SERVES 8 | PREP 15 Mins | COOK 20 Mins

If you're looking for a brekkie you can make in bulk and re-heat during the week, this pancake is your ticket! It's from my 'Stace's Quick & Healthy Breakfasts' recipe eBook. It has a whole section of 'Make in bulk recipes' just like this one.

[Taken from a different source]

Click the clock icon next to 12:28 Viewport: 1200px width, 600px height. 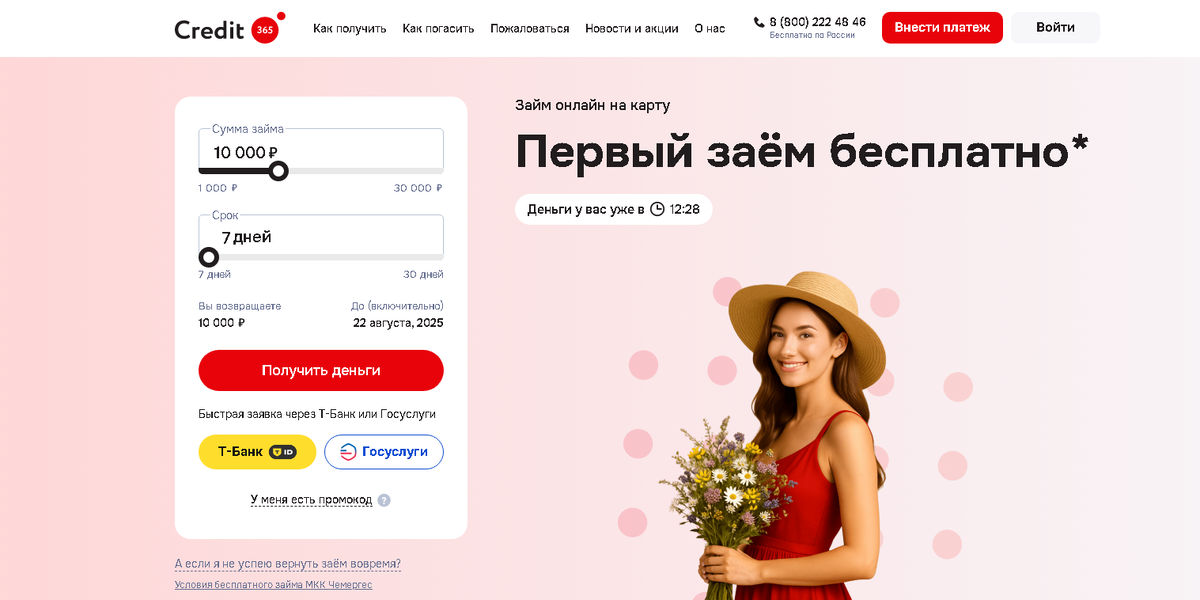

  • 2 cups flour (I use ½ wholemeal spelt and ½ white spelt)
  • 2 ½ tsp baking powder
  • 3 eggs
  • 2 cups milk of your choice
  • 2 tbsp vanilla bean powder
  • ⅓ cup sweetener of your choice (optional)
  • 20g butter, cubed
  • 1 cup baked fruit
  • 1 cup yoghurt
  • Crushed nuts
  • Maple syrup


  • Step 1
  • Preheat your oven to 180°C and grease a large ovenproof frypan (or rectangle dish) with butter. Mine was 30cm but you could cook it in two smaller ones. Sift the flour with the baking powder and set aside.
  • Step 2
  • In a glass jug, whisk the milk and eggs with the vanilla and sweetener. Stir through the flour mixture until just combined. Pour into your pan.
  • Step 3
  • Sprinkle the cubed butter over the top of the pancake and cook for 20-35 minutes or until the centre is just firm to the touch. If you’re cooking this over two frypans, start checking them from 20 minutes onwards.
  • Serving Suggestion
  • I serve mine with roasted peaches but use whatever fruit is in season. I cut the fruit up nice and thin, part cover with water and pop it in a hot oven while you make the pancake. Once the pancake is done, the fruit will be too.
3 Day Fermenting Challenge

Stacey Clare's Nutritional Tip

  • Leftovers are GREAT in the babes lunchboxes, cold.
  • Egg free: Use 3 chia eggs
  • Dairy free: Use a dairy-free milk and pop 3 tbsp of coconut oil in the batter
  • Nut free: Leave them off. It’s yummy without them
  • Gluten free: Use a gluten-free mix or try half buckwheat and half nut meal.